• Aim of the task: Take from the listing each line that has the string "with".

• Given data:
-------
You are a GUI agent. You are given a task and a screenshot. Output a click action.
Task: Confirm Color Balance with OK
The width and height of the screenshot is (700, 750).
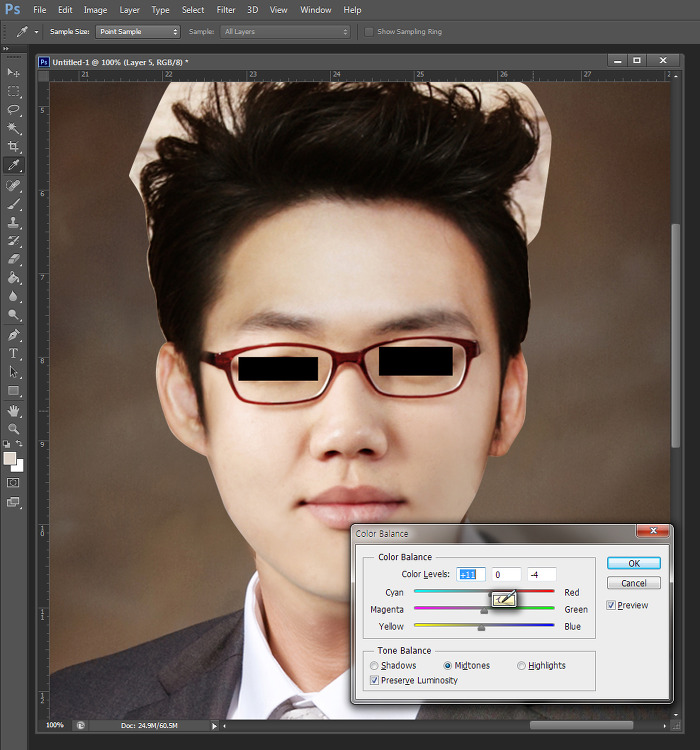[633, 563]
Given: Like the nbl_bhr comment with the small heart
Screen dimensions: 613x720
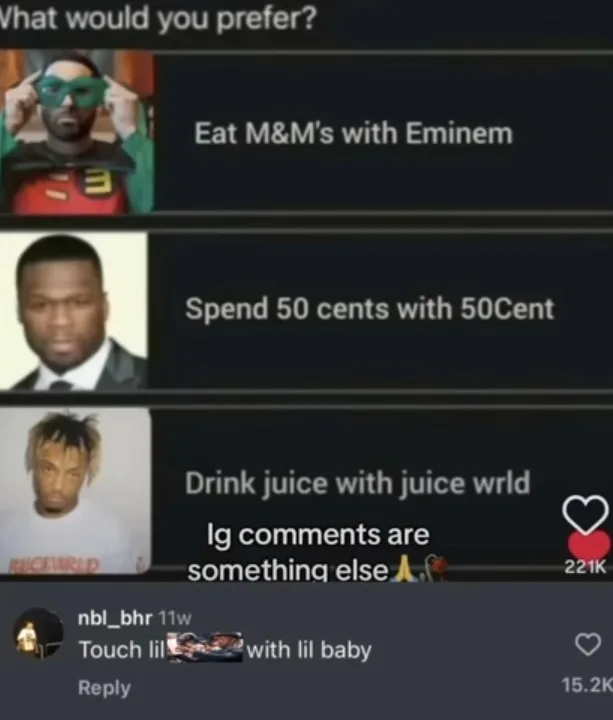Looking at the screenshot, I should (588, 644).
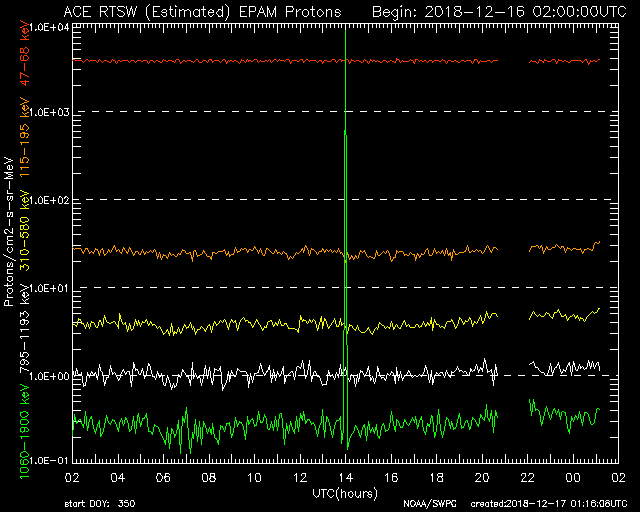Image resolution: width=640 pixels, height=512 pixels.
Task: Click the 22 hour x-axis tick label
Action: coord(528,478)

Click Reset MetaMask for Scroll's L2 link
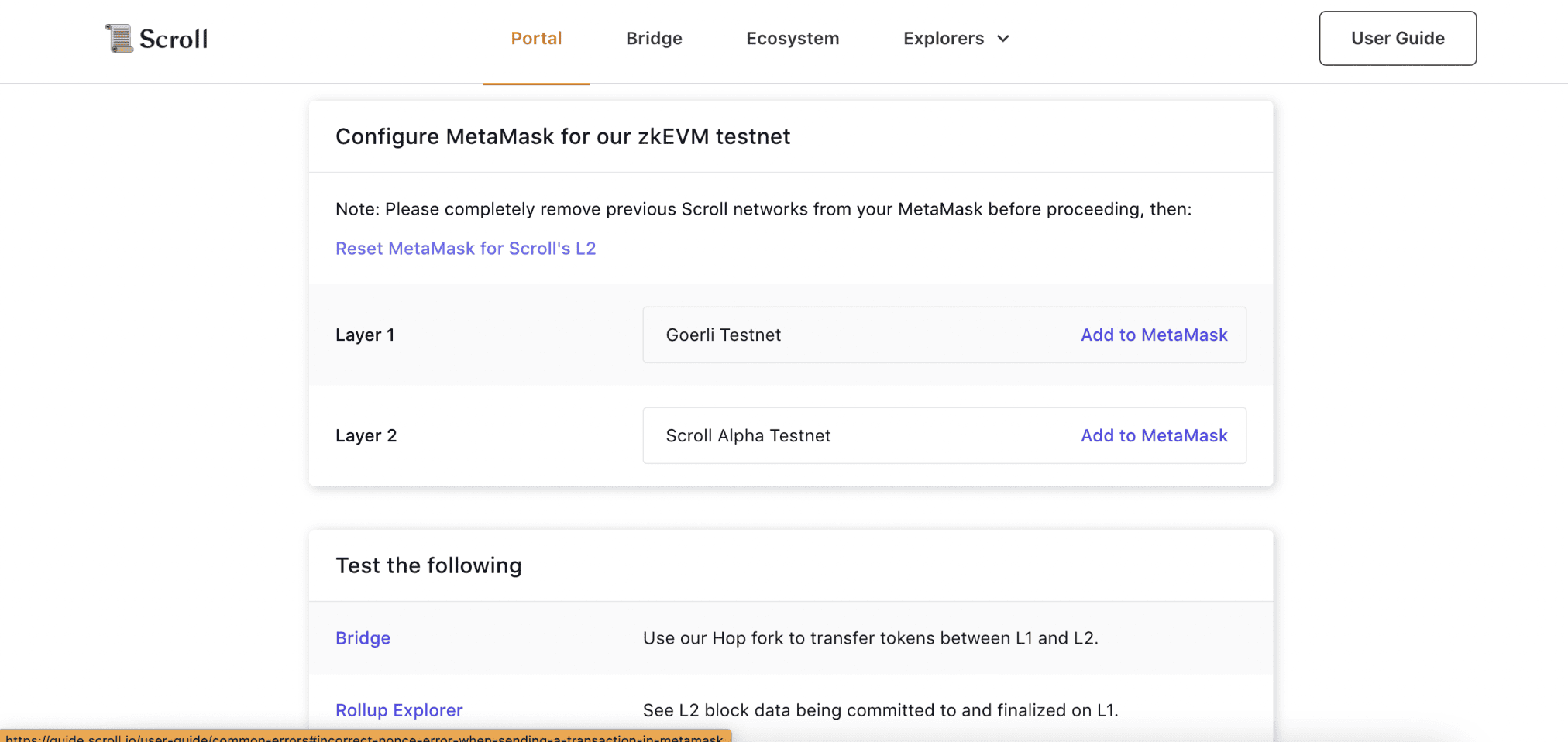(x=466, y=249)
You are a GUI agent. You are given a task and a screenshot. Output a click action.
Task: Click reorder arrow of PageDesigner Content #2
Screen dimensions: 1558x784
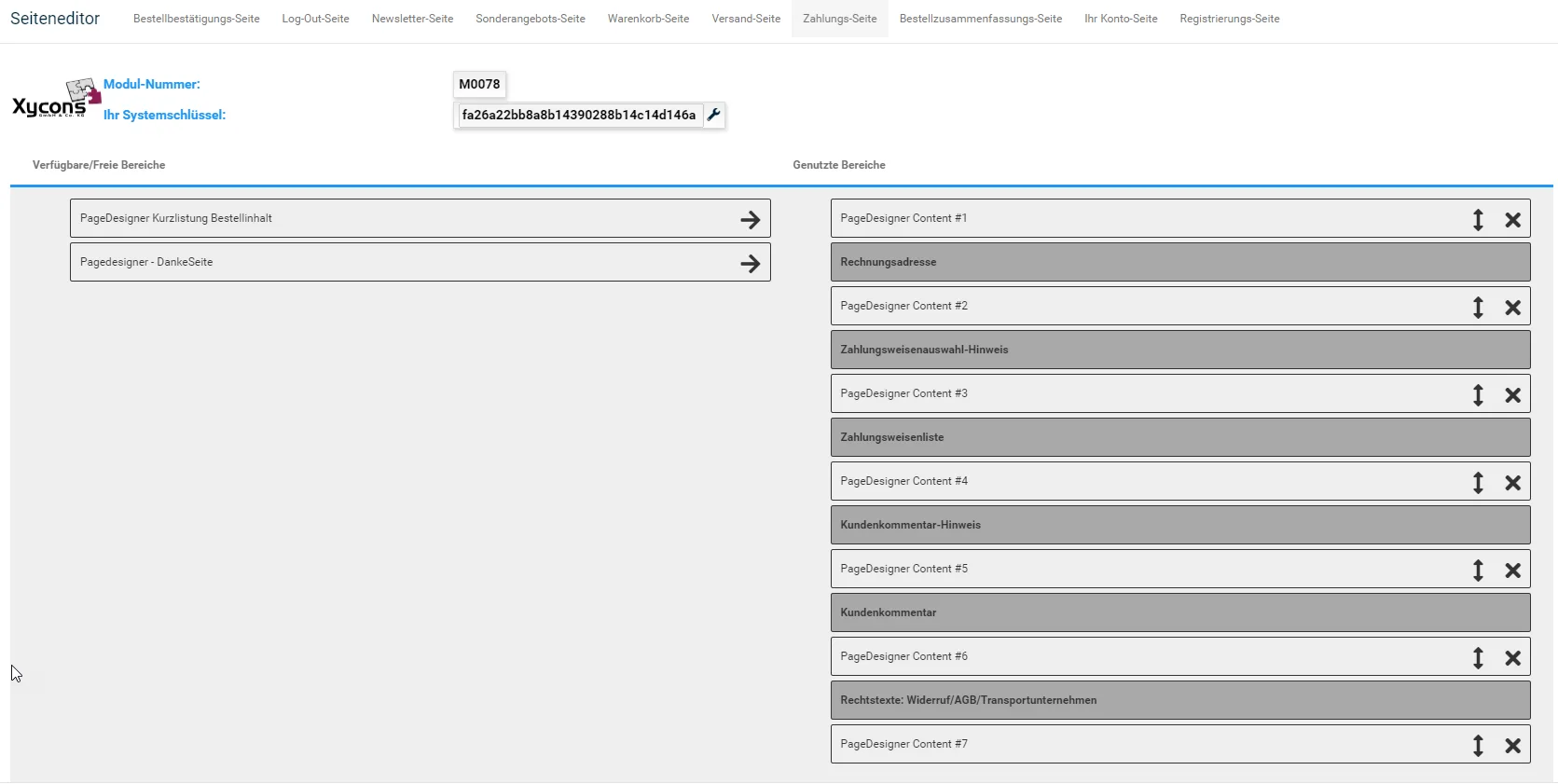point(1478,308)
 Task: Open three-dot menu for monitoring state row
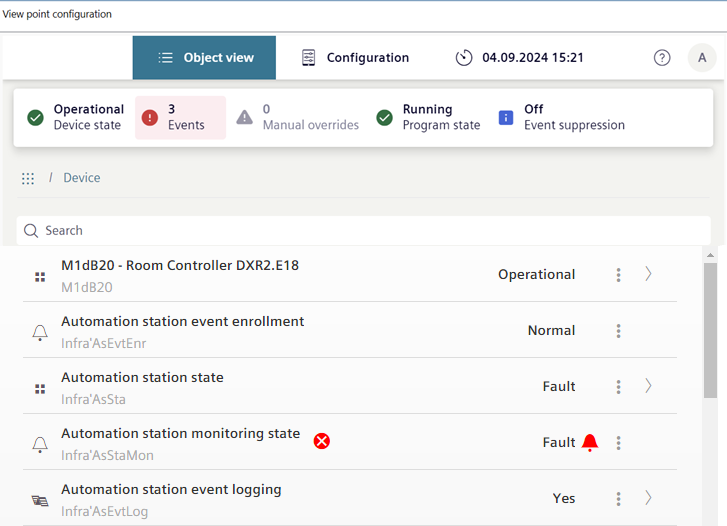pyautogui.click(x=619, y=442)
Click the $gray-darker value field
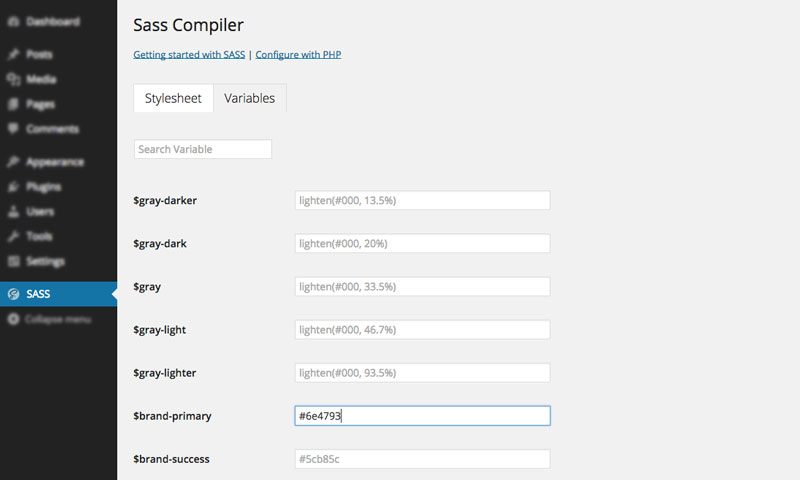The height and width of the screenshot is (480, 800). tap(422, 200)
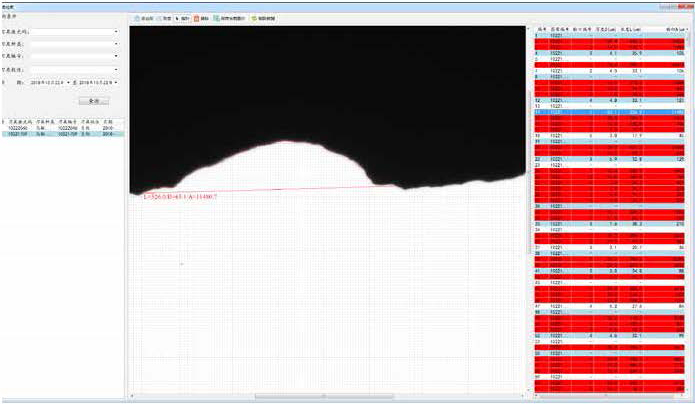This screenshot has height=404, width=695.
Task: Select the arrow pointer tool in toolbar
Action: click(x=183, y=18)
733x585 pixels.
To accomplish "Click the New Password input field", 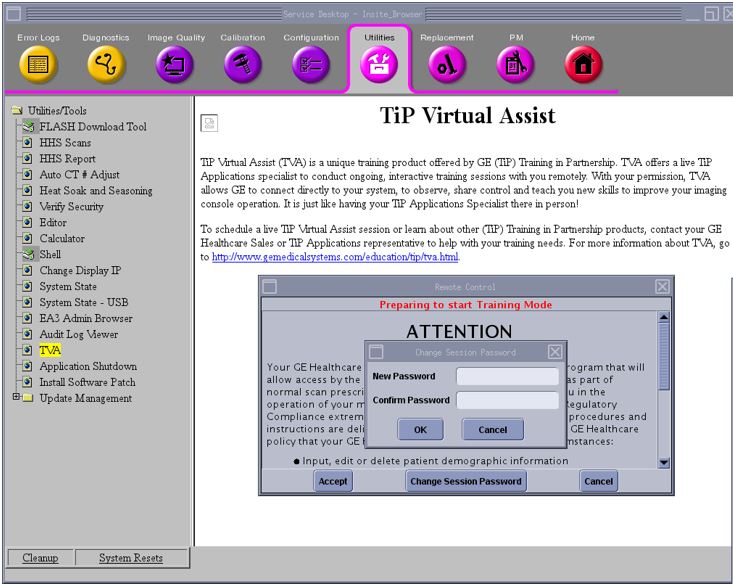I will [507, 376].
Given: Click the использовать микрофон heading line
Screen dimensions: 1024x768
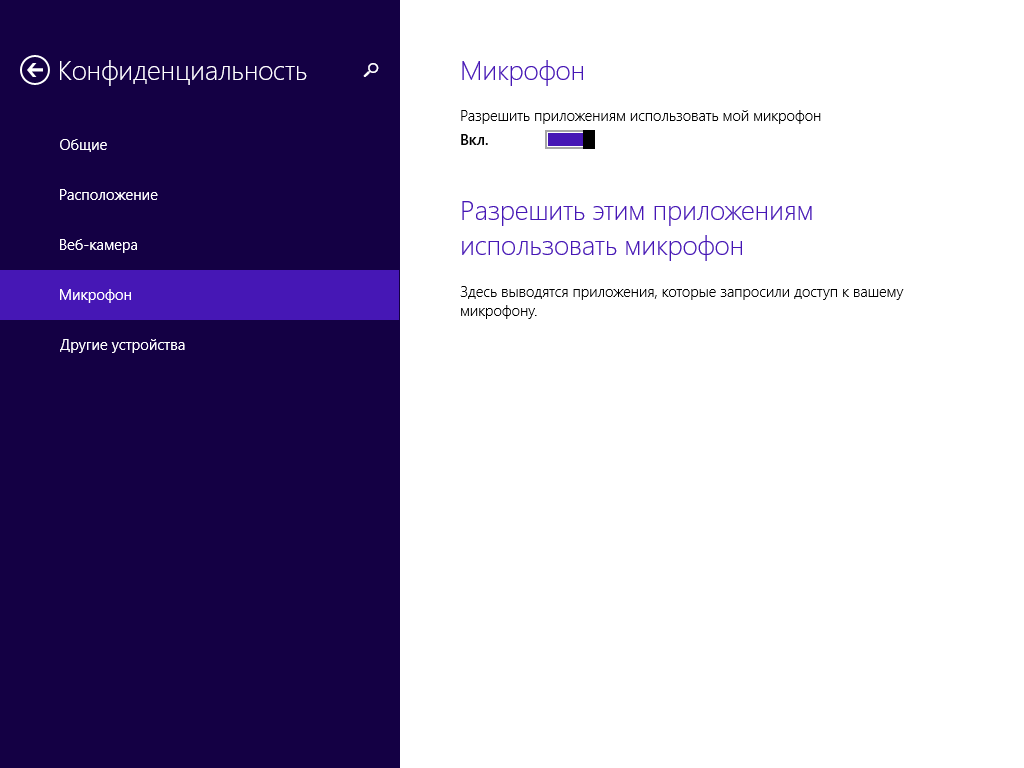Looking at the screenshot, I should 601,246.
-------
• Answer:
Task: Confirm Color Balance with OK
Given: Like the nbl_bhr comment with the small heart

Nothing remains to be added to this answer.